The Tailor Project is both a small town and global project. DuFault seeks to bring attention to the way our clothing is made (“…garment workers rights, fast fashion, toxic effluents in the waterways, textile waste, pesticides…”) and by whom. She invokes “…a call to arms for old friends, new friends and colleagues to join in supporting their local tailor, a profession being pushed out for cheaply made and priced clothing that are much easier to throw away than to mend.”

Aren’t our closets filled to the brim? Take on Amy’s challenge, ‘shop’ in your closet, visit your tailor and sport a garment, perhaps “used” and then fitted for you. Moreover, when purchasing any new item, take note of where and who made it, and only buy from designers that support fair trade and wages. Changes in the industry and our habits start with us, one garment at time.

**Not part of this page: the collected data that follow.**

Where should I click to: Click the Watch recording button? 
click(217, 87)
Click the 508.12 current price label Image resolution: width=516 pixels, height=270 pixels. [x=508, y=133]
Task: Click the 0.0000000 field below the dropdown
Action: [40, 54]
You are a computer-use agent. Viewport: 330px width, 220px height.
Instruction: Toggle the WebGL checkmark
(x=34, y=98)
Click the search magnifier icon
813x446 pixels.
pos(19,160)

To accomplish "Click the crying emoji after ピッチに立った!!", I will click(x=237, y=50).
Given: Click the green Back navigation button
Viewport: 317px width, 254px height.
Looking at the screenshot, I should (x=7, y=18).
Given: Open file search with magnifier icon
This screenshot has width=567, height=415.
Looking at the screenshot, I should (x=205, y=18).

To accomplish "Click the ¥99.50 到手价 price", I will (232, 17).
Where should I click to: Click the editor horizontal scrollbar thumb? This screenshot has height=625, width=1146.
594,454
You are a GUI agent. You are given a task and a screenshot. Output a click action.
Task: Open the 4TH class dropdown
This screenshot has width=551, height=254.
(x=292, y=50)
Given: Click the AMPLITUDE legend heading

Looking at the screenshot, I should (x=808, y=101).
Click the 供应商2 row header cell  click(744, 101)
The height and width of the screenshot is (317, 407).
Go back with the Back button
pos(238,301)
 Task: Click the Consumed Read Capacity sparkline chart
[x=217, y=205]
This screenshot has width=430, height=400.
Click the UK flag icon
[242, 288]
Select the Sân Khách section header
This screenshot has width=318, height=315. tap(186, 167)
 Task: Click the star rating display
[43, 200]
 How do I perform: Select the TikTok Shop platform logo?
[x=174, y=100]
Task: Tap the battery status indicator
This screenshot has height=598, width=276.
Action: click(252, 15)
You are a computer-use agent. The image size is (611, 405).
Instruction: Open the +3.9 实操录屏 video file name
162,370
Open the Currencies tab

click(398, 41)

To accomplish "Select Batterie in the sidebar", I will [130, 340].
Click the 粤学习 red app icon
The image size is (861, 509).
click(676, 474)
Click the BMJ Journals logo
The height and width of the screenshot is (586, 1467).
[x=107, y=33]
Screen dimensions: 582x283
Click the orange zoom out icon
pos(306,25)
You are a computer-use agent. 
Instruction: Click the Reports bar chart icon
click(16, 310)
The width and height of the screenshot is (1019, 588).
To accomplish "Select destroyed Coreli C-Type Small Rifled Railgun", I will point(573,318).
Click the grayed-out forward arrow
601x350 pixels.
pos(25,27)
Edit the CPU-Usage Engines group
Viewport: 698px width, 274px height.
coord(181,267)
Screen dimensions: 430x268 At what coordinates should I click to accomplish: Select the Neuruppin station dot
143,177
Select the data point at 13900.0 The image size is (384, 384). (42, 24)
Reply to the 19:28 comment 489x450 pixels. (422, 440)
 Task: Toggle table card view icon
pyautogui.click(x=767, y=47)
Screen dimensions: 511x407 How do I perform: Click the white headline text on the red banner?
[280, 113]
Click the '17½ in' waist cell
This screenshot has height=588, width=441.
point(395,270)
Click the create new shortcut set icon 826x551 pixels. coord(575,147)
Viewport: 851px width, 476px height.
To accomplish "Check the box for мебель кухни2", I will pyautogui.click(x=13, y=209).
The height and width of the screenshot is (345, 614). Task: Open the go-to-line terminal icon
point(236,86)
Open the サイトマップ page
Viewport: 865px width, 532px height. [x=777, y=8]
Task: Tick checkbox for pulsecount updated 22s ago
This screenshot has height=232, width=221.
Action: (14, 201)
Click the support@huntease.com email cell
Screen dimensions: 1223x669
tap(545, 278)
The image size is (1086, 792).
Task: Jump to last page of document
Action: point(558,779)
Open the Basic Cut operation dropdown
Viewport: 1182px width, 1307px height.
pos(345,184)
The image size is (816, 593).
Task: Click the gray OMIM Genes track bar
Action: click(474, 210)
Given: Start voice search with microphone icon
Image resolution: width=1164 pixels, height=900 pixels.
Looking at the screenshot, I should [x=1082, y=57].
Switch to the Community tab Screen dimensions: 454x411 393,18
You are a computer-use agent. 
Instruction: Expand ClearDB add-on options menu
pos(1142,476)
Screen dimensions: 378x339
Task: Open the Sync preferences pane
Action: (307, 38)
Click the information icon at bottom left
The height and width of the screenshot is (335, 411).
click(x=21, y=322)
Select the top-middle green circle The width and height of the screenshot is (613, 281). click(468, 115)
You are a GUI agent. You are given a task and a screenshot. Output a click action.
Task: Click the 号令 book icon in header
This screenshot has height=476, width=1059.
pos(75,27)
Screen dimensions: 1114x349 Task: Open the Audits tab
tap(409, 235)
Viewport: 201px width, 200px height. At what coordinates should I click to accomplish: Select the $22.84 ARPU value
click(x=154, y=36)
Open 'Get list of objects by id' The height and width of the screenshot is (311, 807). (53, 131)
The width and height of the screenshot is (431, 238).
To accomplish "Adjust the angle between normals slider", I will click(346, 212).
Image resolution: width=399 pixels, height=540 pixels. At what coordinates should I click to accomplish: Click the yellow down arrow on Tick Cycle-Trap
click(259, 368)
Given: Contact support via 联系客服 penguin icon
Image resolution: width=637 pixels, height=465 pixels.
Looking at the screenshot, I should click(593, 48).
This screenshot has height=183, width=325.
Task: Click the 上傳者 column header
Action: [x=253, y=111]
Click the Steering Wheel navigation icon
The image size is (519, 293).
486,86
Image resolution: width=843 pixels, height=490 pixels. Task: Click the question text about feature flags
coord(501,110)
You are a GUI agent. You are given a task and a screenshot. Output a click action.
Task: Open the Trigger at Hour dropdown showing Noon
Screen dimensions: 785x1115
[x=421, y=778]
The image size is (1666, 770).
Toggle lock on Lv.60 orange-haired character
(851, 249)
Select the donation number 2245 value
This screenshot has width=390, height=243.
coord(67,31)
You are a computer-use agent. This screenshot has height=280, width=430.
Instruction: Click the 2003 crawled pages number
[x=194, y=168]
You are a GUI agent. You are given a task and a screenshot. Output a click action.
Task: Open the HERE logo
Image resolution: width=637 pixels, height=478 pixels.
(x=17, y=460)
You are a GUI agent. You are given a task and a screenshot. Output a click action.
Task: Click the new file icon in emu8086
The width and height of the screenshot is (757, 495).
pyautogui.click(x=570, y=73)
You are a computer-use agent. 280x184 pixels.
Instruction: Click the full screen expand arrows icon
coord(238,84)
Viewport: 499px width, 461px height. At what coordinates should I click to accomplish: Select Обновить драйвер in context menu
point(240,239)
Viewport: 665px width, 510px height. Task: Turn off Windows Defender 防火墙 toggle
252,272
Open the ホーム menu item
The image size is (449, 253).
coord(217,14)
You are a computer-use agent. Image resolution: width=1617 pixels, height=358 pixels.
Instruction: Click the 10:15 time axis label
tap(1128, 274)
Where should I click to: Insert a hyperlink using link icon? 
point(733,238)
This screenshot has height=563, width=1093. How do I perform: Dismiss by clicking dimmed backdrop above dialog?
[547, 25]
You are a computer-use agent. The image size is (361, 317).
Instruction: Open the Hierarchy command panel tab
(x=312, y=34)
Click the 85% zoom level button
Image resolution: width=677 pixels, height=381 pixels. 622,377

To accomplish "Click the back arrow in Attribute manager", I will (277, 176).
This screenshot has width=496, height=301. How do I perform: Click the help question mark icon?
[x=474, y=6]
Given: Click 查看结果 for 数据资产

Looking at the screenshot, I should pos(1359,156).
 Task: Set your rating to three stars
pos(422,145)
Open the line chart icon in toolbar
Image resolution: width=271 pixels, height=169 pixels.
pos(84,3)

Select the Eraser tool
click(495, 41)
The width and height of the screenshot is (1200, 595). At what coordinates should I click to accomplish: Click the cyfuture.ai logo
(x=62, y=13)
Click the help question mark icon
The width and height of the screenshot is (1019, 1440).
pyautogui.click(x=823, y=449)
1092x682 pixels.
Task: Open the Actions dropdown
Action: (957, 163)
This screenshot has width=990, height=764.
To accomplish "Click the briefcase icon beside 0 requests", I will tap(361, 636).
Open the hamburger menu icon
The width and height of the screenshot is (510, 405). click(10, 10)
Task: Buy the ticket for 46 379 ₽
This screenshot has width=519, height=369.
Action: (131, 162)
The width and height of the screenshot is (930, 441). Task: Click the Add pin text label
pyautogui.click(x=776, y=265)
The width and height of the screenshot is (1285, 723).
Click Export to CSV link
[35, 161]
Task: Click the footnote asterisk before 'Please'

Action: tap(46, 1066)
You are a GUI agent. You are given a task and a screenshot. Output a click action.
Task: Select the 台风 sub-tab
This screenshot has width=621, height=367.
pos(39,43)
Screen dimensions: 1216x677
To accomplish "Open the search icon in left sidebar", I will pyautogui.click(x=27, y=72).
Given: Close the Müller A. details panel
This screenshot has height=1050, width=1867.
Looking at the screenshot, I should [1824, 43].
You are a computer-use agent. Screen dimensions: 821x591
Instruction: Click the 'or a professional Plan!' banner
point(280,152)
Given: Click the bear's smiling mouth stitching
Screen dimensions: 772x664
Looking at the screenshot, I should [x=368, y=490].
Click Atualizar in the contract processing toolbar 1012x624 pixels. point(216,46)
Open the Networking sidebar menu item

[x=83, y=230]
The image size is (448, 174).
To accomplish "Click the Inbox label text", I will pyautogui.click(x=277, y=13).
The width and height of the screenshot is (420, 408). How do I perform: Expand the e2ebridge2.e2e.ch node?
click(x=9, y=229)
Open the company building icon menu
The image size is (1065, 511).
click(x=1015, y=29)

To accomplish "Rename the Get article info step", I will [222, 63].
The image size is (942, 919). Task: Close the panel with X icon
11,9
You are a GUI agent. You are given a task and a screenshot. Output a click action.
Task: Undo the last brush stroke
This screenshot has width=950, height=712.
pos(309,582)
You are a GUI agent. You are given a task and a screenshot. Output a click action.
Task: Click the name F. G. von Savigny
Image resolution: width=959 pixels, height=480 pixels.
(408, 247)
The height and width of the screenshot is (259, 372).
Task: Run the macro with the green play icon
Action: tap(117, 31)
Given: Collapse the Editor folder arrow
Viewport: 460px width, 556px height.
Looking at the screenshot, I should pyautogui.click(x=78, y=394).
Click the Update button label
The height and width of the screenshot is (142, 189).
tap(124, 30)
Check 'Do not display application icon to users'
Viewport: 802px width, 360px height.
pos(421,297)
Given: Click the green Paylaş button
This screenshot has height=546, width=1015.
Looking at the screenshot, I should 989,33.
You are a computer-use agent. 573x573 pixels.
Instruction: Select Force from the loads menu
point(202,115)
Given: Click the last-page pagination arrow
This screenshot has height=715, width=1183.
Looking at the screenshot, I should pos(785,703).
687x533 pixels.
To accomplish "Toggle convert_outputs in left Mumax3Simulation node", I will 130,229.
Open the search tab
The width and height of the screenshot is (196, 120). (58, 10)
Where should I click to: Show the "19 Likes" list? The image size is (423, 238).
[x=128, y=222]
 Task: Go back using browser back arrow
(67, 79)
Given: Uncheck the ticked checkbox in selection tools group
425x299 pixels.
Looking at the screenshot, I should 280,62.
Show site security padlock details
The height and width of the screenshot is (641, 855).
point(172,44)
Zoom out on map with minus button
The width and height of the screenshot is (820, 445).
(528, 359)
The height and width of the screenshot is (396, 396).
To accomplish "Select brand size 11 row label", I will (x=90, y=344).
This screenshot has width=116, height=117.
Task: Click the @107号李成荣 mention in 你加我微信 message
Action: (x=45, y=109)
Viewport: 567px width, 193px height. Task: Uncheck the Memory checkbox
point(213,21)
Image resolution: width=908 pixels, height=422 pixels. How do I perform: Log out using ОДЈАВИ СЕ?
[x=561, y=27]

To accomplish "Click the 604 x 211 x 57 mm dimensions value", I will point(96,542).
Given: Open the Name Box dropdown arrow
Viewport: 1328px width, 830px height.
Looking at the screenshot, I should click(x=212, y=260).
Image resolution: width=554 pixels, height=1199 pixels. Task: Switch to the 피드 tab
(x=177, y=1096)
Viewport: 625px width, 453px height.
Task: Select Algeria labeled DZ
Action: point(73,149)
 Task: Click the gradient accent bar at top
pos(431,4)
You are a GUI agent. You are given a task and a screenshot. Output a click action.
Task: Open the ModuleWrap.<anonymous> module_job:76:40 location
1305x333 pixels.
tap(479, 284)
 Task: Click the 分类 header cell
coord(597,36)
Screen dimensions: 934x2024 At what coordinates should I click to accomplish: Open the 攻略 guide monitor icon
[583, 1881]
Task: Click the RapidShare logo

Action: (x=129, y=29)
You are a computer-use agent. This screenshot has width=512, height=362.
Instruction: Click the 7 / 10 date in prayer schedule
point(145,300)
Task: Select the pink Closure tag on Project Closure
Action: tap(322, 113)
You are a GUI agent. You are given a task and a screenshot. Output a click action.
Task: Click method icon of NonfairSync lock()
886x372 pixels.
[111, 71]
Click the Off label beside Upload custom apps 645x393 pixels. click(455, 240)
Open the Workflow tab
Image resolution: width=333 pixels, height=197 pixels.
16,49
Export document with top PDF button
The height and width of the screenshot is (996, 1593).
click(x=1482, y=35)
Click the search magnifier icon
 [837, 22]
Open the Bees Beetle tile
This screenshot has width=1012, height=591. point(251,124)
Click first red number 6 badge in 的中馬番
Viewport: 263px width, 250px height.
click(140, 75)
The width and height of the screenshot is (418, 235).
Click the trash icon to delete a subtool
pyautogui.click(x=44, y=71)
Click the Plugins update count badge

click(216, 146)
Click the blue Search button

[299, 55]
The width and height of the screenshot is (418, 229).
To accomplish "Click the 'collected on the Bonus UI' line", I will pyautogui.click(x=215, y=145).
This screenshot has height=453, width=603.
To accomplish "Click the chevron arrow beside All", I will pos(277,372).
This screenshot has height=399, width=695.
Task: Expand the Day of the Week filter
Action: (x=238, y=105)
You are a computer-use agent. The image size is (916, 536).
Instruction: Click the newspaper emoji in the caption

b(RE)ce for The Tailor Project

b(RE)ce for The Tailor Project

NOTE:  Recently, I participated in two Tailor Projects. First, Kathryn shortened a dress purchased in a thrift store years ago, but I had only worn once or twice due to its length. Now, it is one of my summer go-to dresses. Secondly, I eco-dyed a silk shirt for Amy, dyeing it with natural dyes.  This shirt falls into a project that I have been working on for the past two years–b(RE)ce:  the revamping of thrift store garments through the act of eco-dyeing (using homemade natural dyes with hand gathered leaves and flowers).

Elsa Shannon Bowles, Homespun Handicrafts, (Benjamin Bloom, Inc, 1972), pgs. 108-9.

Marla Miller,  The Needles Eye: Women and Work in the Age of Revolution, (University of Massachusetts Press, 2006), pgs. 228-9.  Miller thoroughly examines the global trade world in the last chapter, The Romance of Old Clothes.